In the last century, there has been a lot of research and understanding in the pathophysiology of burn
healing, which has led to multitudes of technological innovations in the types of dressings and the approaches
to treatment. But in under-resourced health systems like ours, having a huge load of burn patients, there
may be limited availability and their cost may be prohibitive for the newer technological innovations
and dressings, stimulating the search of cheaper, yet effective adjuncts to the treatment of burn wounds.
One of such innovations is the addition of autologous platelet rich plasma (APRP) to the standard tangential
excision and grafting technique.
[4]
APRP has been shown to aid wound healing in various aspects of science . Platelets have been shown to
express around 30 growth factors which besides being chemotactic, also induce proliferation of various cells
[5]
like fibroblasts, endothelial cells and other precursor cells, which regulate the wound healing .
The main growth factors released are platelet derived growth factor (PDGF), transforming growth factor
[6]
beta 1 (TGF β-1), platelet activating factor and epidermal growth factor (EGF) .
Moreover, platelets help in hemostasis by forming a platelet plug and express proteases, which help in rapid
degradation of the extra cellular matric and basement membrane.

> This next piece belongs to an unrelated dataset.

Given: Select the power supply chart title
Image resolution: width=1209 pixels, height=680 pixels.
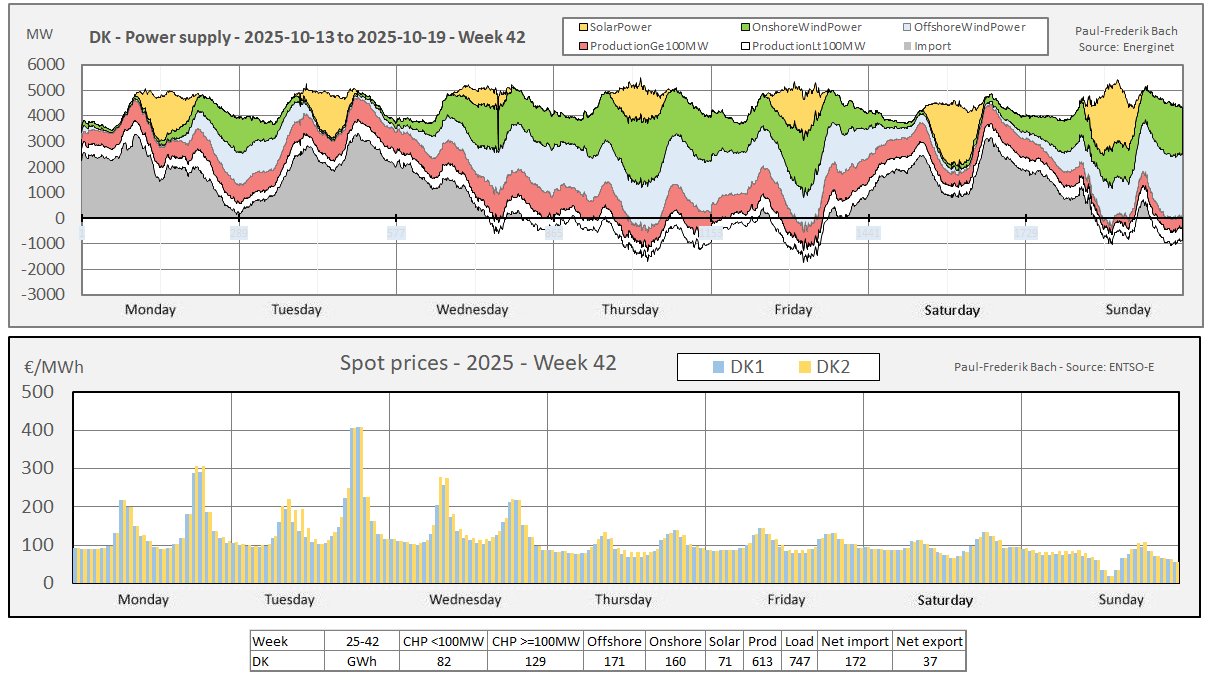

Skin grafting in burns is a challenge for the surgeon due to a depleted physical condition of the patient,
deranged biochemical parameters and systemic sepsis. Also, the rates of graft infection are much higher.
Due to the above factors and ease of preparation, APRP can be used as an adjunct to operative procedure
and also as a very handy office procedure to boost the healing.
This study is an attempt to throw light on the role of APRP in wound bed preparation and injection of APRP
to the wound bed post tangential excision to boost graft take.
METHODS
The study was conducted in JIPMER Tertiary Burn Care Center, Pondicherry, India from November 2017 to
February 2018.
The study was purely descriptive in nature and no statistical analysis was performed.
A total of 12 patients were included with burn wounds involving 10% to 25% total body surface area (TBSA).
The age of the patients varied from 22 to 46 years.